● WHAT IS ASKED
In the listing below, swap "Industry News" for "Latest News" and leave every other line untouched.

Records from a data source

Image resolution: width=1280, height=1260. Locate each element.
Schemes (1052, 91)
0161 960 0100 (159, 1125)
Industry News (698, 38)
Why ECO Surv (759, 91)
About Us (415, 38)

● REPLY
Image resolution: width=1280, height=1260. Locate each element.
Schemes (1052, 91)
0161 960 0100 (159, 1125)
Latest News (698, 38)
Why ECO Surv (759, 91)
About Us (415, 38)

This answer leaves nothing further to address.